骨切りしたハモを一口大に切り、熱湯に落とす。
皮が縮み、身が花のように開いた瞬間、氷水に取って急冷する。
『ハモの湯引き』の完成だ。
添えるのは、紀州南高梅を叩いて作った特製梅肉ソース。
副菜は『ナスの煮浸し』。
素揚げしたナスを、出汁、醤油、みりんで作った冷たいつゆに浸す。千切りの生姜と大葉をたっぷり乗せて。
ご飯は、新生姜を炊き込んだ『生姜ご飯』。
そして、酒。
京都・伏見の銘酒『玉乃光 純米吟醸』。
キリッと冷やした冷酒だ。
「……できたよ、姉さん」
食卓に並ぶ、純白のハモと、鮮やかな梅肉の赤。翡翠色のナス。
「わぁ……! 綺麗! 料亭みたい!」
姉が歓声を上げる。
「いただきまーす! ……んんっ! ハモ、ふわふわ! 梅肉が合う~!」
「骨切りが上手くいった証拠ですね。……この食感こそがハモの醍醐味です」
俺も一口。
淡白だが奥深いハモの旨味を、梅の酸味が引き立てる。
そこに、冷えた『玉乃光』を流し込む。
フルーティーな香りと、米の旨味が口の中に広がり、すっと消えていく。
「……美味い」
日本の夏。

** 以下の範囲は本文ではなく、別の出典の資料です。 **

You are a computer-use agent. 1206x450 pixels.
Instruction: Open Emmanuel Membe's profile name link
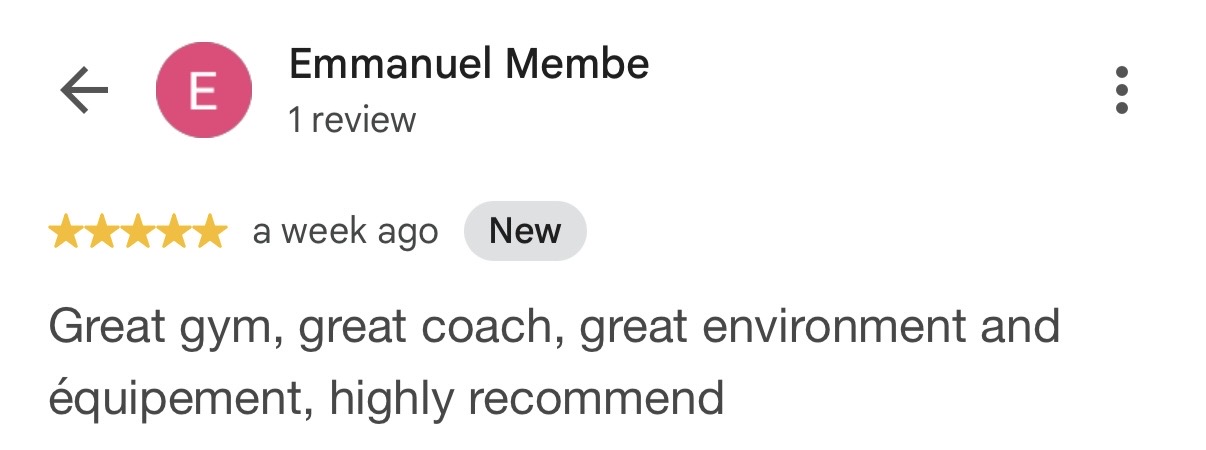tap(469, 65)
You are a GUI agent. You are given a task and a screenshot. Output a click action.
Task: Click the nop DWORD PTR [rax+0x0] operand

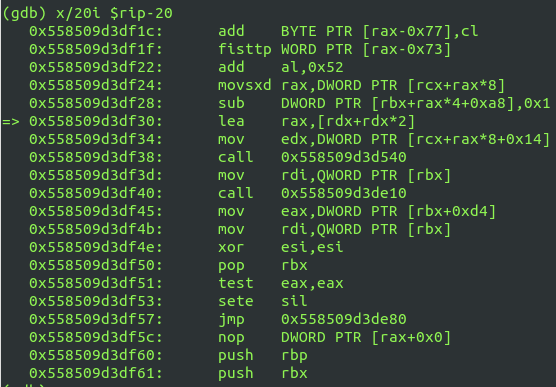tap(366, 337)
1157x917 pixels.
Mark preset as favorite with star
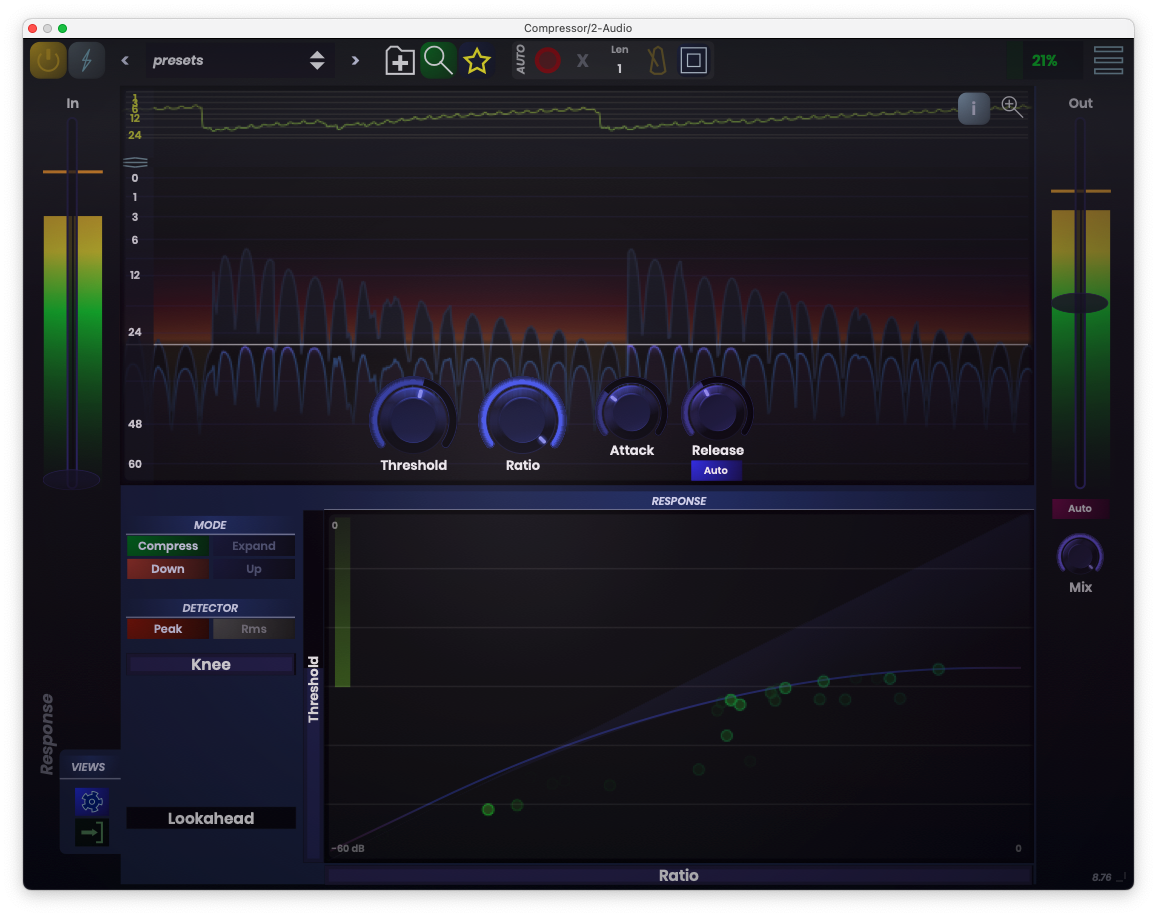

その美意識を凝縮したような味だ。
「ナスも味が染みてるぅ……。あんた、本当にお嫁に行けるわよ」
「……その台詞、何度目ですか」
「だって本当なんだもん。……あーあ、こんな弟持っちゃって、私、将来苦労しそう」
姉は幸せそうに笑い、酒を煽った。
遊園地でのマナの温もりと、姉との穏やかな食卓。
どちらも、俺にとって守るべき大切な「日常」だ。